WHAT THE TASK ASKS: A word-for-word transcript of every entry is required.

RECORDS SHOWN Block Start

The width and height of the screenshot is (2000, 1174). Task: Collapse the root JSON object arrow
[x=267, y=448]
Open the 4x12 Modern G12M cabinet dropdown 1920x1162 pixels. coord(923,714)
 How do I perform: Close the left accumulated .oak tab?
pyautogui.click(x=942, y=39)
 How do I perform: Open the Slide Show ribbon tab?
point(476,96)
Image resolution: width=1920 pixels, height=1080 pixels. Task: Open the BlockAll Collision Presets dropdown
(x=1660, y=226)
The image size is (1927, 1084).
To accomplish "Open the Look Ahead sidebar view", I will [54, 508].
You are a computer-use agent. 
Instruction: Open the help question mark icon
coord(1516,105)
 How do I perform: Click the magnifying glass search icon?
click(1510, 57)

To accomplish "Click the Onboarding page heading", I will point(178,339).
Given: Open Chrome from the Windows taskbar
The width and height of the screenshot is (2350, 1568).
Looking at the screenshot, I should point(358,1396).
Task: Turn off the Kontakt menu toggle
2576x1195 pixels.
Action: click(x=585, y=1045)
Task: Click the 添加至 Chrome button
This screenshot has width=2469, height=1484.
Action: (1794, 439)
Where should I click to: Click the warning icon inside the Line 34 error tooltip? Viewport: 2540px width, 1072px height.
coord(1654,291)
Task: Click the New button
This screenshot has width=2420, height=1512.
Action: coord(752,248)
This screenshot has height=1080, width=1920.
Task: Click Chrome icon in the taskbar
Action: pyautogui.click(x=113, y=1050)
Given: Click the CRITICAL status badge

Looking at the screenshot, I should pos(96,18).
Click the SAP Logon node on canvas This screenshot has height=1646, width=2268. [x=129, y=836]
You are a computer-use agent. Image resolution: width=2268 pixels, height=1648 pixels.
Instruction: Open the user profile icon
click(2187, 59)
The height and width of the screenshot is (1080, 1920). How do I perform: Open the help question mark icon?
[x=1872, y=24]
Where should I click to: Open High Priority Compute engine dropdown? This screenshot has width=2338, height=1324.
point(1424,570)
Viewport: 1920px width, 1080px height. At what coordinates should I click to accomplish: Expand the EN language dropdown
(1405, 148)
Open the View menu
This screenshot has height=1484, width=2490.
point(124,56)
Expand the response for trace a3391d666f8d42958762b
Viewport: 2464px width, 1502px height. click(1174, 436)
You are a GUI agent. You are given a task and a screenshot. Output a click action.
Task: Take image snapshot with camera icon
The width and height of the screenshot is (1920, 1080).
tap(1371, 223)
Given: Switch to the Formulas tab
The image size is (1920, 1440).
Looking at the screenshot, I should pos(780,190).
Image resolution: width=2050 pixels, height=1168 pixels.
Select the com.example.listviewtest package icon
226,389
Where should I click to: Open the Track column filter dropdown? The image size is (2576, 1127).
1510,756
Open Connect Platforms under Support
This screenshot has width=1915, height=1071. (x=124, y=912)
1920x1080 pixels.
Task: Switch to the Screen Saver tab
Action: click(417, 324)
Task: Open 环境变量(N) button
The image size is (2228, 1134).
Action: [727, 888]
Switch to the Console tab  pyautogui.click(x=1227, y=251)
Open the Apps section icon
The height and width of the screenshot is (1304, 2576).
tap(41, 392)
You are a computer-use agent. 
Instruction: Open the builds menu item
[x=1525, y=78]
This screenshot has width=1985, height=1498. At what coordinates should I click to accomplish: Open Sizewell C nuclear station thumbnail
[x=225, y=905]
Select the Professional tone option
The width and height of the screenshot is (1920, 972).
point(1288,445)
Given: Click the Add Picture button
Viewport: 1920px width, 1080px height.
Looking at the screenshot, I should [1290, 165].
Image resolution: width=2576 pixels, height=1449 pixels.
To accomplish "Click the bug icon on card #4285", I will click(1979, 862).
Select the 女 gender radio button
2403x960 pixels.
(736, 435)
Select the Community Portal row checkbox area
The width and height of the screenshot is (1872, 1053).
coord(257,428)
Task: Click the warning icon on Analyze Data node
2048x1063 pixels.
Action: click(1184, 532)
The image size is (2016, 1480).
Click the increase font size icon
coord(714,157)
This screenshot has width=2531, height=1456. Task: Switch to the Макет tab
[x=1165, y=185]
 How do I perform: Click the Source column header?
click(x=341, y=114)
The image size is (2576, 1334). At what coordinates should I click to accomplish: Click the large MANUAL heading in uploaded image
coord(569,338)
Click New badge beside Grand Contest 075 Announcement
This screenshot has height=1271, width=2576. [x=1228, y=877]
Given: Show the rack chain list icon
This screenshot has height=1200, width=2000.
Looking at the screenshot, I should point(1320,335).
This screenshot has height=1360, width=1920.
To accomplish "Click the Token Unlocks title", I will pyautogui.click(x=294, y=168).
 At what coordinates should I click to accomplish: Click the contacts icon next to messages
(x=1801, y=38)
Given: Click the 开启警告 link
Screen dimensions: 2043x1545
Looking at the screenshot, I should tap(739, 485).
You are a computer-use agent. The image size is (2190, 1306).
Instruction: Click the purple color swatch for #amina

RECORDS SHOWN Block End

RESPONSE TO THE TASK:
The width and height of the screenshot is (2000, 1174). Task: Collapse the root JSON object arrow
[x=267, y=448]
Open the 4x12 Modern G12M cabinet dropdown 1920x1162 pixels. coord(923,714)
 How do I perform: Close the left accumulated .oak tab?
pyautogui.click(x=942, y=39)
 How do I perform: Open the Slide Show ribbon tab?
point(476,96)
Image resolution: width=1920 pixels, height=1080 pixels. Task: Open the BlockAll Collision Presets dropdown
(x=1660, y=226)
The image size is (1927, 1084).
To accomplish "Open the Look Ahead sidebar view", I will [54, 508].
You are a computer-use agent. 
Instruction: Open the help question mark icon
coord(1516,105)
 How do I perform: Click the magnifying glass search icon?
click(1510, 57)

To accomplish "Click the Onboarding page heading", I will point(178,339).
Given: Open Chrome from the Windows taskbar
The width and height of the screenshot is (2350, 1568).
Looking at the screenshot, I should point(358,1396).
Task: Turn off the Kontakt menu toggle
2576x1195 pixels.
Action: click(x=585, y=1045)
Task: Click the 添加至 Chrome button
This screenshot has width=2469, height=1484.
Action: (1794, 439)
Where should I click to: Click the warning icon inside the Line 34 error tooltip? Viewport: 2540px width, 1072px height.
coord(1654,291)
Task: Click the New button
This screenshot has width=2420, height=1512.
Action: coord(752,248)
This screenshot has height=1080, width=1920.
Task: Click Chrome icon in the taskbar
Action: pyautogui.click(x=113, y=1050)
Given: Click the CRITICAL status badge

Looking at the screenshot, I should pos(96,18).
Click the SAP Logon node on canvas This screenshot has height=1646, width=2268. [x=129, y=836]
You are a computer-use agent. Image resolution: width=2268 pixels, height=1648 pixels.
Instruction: Open the user profile icon
click(2187, 59)
The height and width of the screenshot is (1080, 1920). How do I perform: Open the help question mark icon?
[x=1872, y=24]
Where should I click to: Open High Priority Compute engine dropdown? This screenshot has width=2338, height=1324.
point(1424,570)
Viewport: 1920px width, 1080px height. At what coordinates should I click to accomplish: Expand the EN language dropdown
(1405, 148)
Open the View menu
This screenshot has height=1484, width=2490.
point(124,56)
Expand the response for trace a3391d666f8d42958762b
Viewport: 2464px width, 1502px height. click(1174, 436)
You are a GUI agent. You are given a task and a screenshot. Output a click action.
Task: Take image snapshot with camera icon
The width and height of the screenshot is (1920, 1080).
tap(1371, 223)
Given: Switch to the Formulas tab
The image size is (1920, 1440).
Looking at the screenshot, I should pos(780,190).
Image resolution: width=2050 pixels, height=1168 pixels.
Select the com.example.listviewtest package icon
226,389
Where should I click to: Open the Track column filter dropdown? The image size is (2576, 1127).
1510,756
Open Connect Platforms under Support
This screenshot has width=1915, height=1071. (x=124, y=912)
1920x1080 pixels.
Task: Switch to the Screen Saver tab
Action: click(417, 324)
Task: Open 环境变量(N) button
The image size is (2228, 1134).
Action: [727, 888]
Switch to the Console tab  pyautogui.click(x=1227, y=251)
Open the Apps section icon
The height and width of the screenshot is (1304, 2576).
tap(41, 392)
You are a computer-use agent. 
Instruction: Open the builds menu item
[x=1525, y=78]
This screenshot has width=1985, height=1498. At what coordinates should I click to accomplish: Open Sizewell C nuclear station thumbnail
[x=225, y=905]
Select the Professional tone option
The width and height of the screenshot is (1920, 972).
point(1288,445)
Given: Click the Add Picture button
Viewport: 1920px width, 1080px height.
Looking at the screenshot, I should [1290, 165].
Image resolution: width=2576 pixels, height=1449 pixels.
To accomplish "Click the bug icon on card #4285", I will click(1979, 862).
Select the 女 gender radio button
2403x960 pixels.
(736, 435)
Select the Community Portal row checkbox area
The width and height of the screenshot is (1872, 1053).
coord(257,428)
Task: Click the warning icon on Analyze Data node
2048x1063 pixels.
Action: click(1184, 532)
The image size is (2016, 1480).
Click the increase font size icon
coord(714,157)
This screenshot has width=2531, height=1456. Task: Switch to the Макет tab
[x=1165, y=185]
 How do I perform: Click the Source column header?
click(x=341, y=114)
The image size is (2576, 1334). At what coordinates should I click to accomplish: Click the large MANUAL heading in uploaded image
coord(569,338)
Click New badge beside Grand Contest 075 Announcement
This screenshot has height=1271, width=2576. [x=1228, y=877]
Given: Show the rack chain list icon
This screenshot has height=1200, width=2000.
Looking at the screenshot, I should point(1320,335).
This screenshot has height=1360, width=1920.
To accomplish "Click the Token Unlocks title", I will pyautogui.click(x=294, y=168).
 At what coordinates should I click to accomplish: Click the contacts icon next to messages
(x=1801, y=38)
Given: Click the 开启警告 link
Screen dimensions: 2043x1545
Looking at the screenshot, I should tap(739, 485).
You are a computer-use agent. The image size is (2190, 1306).
Instruction: Click the purple color swatch for #amina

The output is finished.